When I was asked to write an essay about my own “growth” since leaving SBS, I tried to think of significant moments in the last two years, but my mind kept coming back to the present, to this semester. As a second year student at Brown University, many of my friends are feeling the stress and limbo-lostness of the “sophomore slump,” but I’ve found it hard to relate to these sentiments lately. I believe the growth I’ve undergone is realizing that the reason I’m finally able to throw myself across the field for a disc is the same reason I finally feel completely happy about how I spend my time and energy at college; I’ve stopped over-thinking. I’ve stopped trying to be the “college Bryna” I imagined for myself when I was a student at SBS, and am going after what makes me happy and fits the person I want to be today, instead, while using everything I learned at SBS.

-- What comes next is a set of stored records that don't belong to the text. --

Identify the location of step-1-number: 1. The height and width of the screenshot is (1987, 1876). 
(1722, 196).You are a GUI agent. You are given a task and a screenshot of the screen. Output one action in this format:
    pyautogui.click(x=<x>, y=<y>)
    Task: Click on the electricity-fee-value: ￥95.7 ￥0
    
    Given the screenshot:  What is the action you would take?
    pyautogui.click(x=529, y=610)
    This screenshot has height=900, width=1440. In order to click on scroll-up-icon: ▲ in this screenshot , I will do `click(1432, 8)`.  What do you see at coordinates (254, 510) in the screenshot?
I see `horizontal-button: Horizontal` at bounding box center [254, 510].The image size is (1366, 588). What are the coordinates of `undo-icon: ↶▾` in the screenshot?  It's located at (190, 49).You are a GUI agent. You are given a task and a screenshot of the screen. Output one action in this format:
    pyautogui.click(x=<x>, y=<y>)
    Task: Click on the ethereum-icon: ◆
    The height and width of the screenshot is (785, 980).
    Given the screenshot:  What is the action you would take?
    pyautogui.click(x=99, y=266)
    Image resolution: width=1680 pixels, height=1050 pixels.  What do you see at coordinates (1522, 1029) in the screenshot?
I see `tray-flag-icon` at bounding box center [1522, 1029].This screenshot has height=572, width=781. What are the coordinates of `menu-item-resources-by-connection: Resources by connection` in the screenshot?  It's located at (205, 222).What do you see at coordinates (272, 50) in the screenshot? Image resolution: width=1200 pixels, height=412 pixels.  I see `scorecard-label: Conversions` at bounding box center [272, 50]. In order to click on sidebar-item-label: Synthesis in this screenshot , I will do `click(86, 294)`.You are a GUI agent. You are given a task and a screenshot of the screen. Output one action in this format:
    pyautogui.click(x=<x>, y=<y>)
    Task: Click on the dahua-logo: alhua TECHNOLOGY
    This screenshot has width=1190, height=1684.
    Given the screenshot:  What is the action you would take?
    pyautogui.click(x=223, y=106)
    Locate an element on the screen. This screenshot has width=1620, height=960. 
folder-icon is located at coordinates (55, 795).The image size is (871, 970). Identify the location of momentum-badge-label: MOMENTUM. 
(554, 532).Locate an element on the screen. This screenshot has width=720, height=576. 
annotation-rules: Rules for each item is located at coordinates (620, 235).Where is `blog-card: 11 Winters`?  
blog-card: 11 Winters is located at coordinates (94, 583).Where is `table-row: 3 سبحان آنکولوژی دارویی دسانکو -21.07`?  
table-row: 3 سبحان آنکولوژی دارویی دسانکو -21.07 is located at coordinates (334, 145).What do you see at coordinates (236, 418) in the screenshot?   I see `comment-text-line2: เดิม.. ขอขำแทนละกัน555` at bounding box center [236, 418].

From what I’ve heard, Stoneleigh Burnham is growing in many ways itself these days. I was so excited to hear that SBS placed second in the Green Cup Challenge, and that the school will be represented by Jane Logan in Australia, for debate and public speaking. These are things that make me so proud to be an SBS alumna. The new International Baccalaureate program is a tremendous sign of growth, and along with growing enrollment and changes throughout the school, SBS is moving in an exciting direction. But all of these changes also mean that every time we, as alumnae, come back to visit, this little school may be a little different from the one we remember. A year ago that may have made me nostalgic; today it just makes me excited to see what comes next. Real growth can’t occur without tremendous change, and though I admit I’m a little jealous the IB program didn’t exist when I was a student, I am so excited to see Stoneleigh-Burnham expand and change shape.
As I said before, the person I am now is very different than the one I imagined for myself two years ago. I thought making a positive impact in the world required that I be a serious person involved in “serious” pursuits. While I am an Environmental Studies concentrator and hope to work in this field, this is the first semester that I’ve given up over-thinking whether I’m doing the “right” things with my time. Outside of class I play Ultimate Frisbee, and though we take the sport seriously, we also wear sparkly “flair” to tournaments, play Zip-Zap-Zop with the other team during halftime, and value the Spirit of the Game more than the score. And these days, when I’m not studying or playing Ultimate, I’m writing and performing sketch comedy in Brown’s troupe Out of Bounds, or writing satire for our all-female comedy blog on campus.
I suppose I’m doing sillier things with my time than I ever imagined. But I’m also happy to see myself becoming someone who can take risks and make leaps without over-thinking exactly where she’ll land. I know I have SBS to thank for much of this, and I can’t wait to be back on campus for graduation, proud to be witnessing all the ways SBS and my fellow alumnae have grown in ways different, and better, than I may have imagined.
Bryna Cofrin-Shaw graduated in 2010. She is a sophomore at Brown University where she is concentrating in Environmental Studies.